The thing is this: I'm not really afraid of dying, per se. It's not that I want to die, mind you, but death isn't the thing about flying. It's the falling, and the screaming, and the all that time you have to think about what a loser you are and how little you've done with your pitiful, meaningless existence. At least if I get hit by a bus, the lights are gonna go out pretty quickly and that will be that. If I ever have to put one of those fucking oxygen masks over my head in a plane, I might just tie the thing off so I can go off into the netherworld via a euphoric lack of oxygen, instead of a violent collision with the seat in front of me.

But is that really what terrifies me about flying? That's the endgame, truth be told, but there's a lot more leading up to that. You could die almost any day of your life, from almost any cause. You take a risk whenever you get out of bed or stick your face in a fan. So to me it seems (and I know that this is logically absolute bullshit) that the number of circumstances that could lead to death seem to escalate on a plane.

Side note: whenever you read about plane travel, they say that it's the safest way to get from one place to another, and then, for comparison, mention how many deadly auto crashes there are each year -- usually something like 40,000. Now I don't want to get into a fucking car either.

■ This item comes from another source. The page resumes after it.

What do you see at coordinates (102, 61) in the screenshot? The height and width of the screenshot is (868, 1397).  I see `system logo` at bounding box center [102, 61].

It's just that if the motor goes out on your car, you can pull to the side of the road and call AAA. You can't do that 30,000 feet up in the air. I know that planes can glide if power goes out (I'll take your goddamn word for it, thank you), but every little thing has to be perfect in order for a plane to work, right? Not only does each bolt have to be tightened, and the wings have to not fall off the side of the plane, but physics has to continue to work. I know that Newton proved his so-called "Laws of Physics" many years ago, but what if they aren't really laws at all. What if they're just "Tendencies of Physics"? Has anyone investigated this??

I'm not really afraid of terrorism so much, because that would be just dumb luck. The odds that my plane from Scranton to Wichita is going to be hijacked is slim. Also, it seems like if someone tries that shit these days, everyone on the plane will try to bumrush the guy. I wouldn't be one of them, only because if I take my hands off the armrests, the plane will destabilize and spin out of control anyway.

Do you know how many planes fly every day? It's something like 30,000 every effing DAY! Successfully! That has got to be some kind of witchcraft. There is no way that can happen. There aren't even 30,000 planes in the U.S., are there?

This is what scares me the most about flying. I've never had a "bad flight" (knock on Palo Santo wood), and I know that the more I fly, the greater the likelihood that I will. I've been in a few near-accidents in the car, and since I've seen them come and go, I'm pretty calm in the driver's seat when they look imminent. Not so in the cabin of a jet; the first sign of trouble and I will literally shit myself. Literally. I've done it over less.

So wish me safe travels as those engines spool up and the wind carries me and some unlucky saps to another area code. I need it.